Reputation: 77
I am new to javascript and Node.js and having problems testing some code I wrote recently. I am trying to test code written in a file called "compareCrowe.js" with "testCrowe.js" using Node.js.
Here are the contents of testCrowe.js:
var compareCrowe = required['./compareCrowe'];
console.log('begin test');
var connection = {Type:1, Label:"label", linkTo:null};
var table1 = {name:"table1", body:"description1", out:[connection]};
var table2 = {name:"table2", body:"description2", out:null};
connection.linkTo = table2;
var crowe = [table1, table2];
var result = compareCrowe.compareCrowesFoot(crowe, crowe);
console.log(result.feedback);
where the function "compareCrowesFoot" is defined in compareCrowe.js. From the console on an Ubuntu virtual machine I ran:
node compareCrowe.js testCrowe.js
however, nothing was printed. There were no errors or warnings or explanation of any kind. It didn't even print the "begin test" line I placed at the top of testCrowe.js. If I run the command:
node testCrowe.js
it complains that compareCrowesFoot is undefined. How can I test the contents of compareCrowe.js?
Upvotes: 0
Views: 235
Reputation: 1176
Welcome to the party of JS.
I'm not sure where you're learning from, but a few of the resources that have helped me and many others are superherojs.com, nodeschool.io, the MDN developer docs, Node.js API docs, and Youtube (seriously).
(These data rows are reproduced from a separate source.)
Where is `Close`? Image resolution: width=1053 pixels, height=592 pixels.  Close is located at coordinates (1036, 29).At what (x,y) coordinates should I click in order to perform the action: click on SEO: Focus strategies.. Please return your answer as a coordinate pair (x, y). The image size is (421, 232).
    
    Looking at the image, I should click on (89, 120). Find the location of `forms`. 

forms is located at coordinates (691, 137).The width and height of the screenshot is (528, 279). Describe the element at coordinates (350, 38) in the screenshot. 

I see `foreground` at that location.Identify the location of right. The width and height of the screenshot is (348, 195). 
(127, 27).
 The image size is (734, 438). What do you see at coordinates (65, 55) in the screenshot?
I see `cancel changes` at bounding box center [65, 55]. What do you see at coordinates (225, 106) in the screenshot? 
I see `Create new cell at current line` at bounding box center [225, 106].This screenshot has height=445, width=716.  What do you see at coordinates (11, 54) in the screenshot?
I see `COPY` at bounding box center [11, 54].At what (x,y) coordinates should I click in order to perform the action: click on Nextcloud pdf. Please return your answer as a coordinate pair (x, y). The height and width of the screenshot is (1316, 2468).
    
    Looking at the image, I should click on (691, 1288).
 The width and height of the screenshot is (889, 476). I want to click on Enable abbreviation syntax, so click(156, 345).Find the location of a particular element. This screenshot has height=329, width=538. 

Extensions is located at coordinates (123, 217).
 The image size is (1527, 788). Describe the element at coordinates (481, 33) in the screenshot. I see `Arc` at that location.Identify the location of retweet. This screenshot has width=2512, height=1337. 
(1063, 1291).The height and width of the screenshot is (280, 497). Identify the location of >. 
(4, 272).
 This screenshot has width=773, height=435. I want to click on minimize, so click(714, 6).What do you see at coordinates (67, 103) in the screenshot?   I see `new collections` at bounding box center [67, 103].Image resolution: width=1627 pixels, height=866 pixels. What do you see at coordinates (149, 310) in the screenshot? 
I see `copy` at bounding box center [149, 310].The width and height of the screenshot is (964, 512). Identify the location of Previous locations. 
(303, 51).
The basic idea of Node.js is that it operates with modules (chunks of reusable code), which is what NPM is made up of. These can then be included in other modules and used anywhere else in your application.
So for a basic example, say you had compareCrowe.js, to make it includable/reusable in another file, you could write something like:
module.exports = function() {
var compareCrowesFoot = function(crowe1, crowe2) { /* compare crows feet and return something here */ }
return { compareCrowesFoot: compareCrowesFoot };
// return an object with a property of whatever you want to access it as , and the value as your function name
// e.g. - you could return { compare: compareCrowesFoot };
}
Then in testCrowe.js you could require compareCrowe like this:
var compareCrowe = require("./compareCrowe");
/* your code here... */
var result = compareCrowe.compareCrowesFoot(crowe1, crowe2);
// if your returned object was { compare: compareCrowesFoot };
// this would be compareCrowe.compare(crowe1, crowe1);
And to run your tests, you could then run node testCrowe.js
from the command line.
Upvotes: 1
Reputation: 7590
In your case it seems like you've got your syntax a little messed up. It should be more like:
var compareCrowe = require('./compareCrowe.js');
That would make any methods you've exported in compareCrowe.js
, such as your compareCrowe.compareCrowesFoot
function, available to testCrowe.js
.
Then, in your terminal, you would run the following:
node testCrowe.js
And that should do the trick provided you don't have any further errors in your code.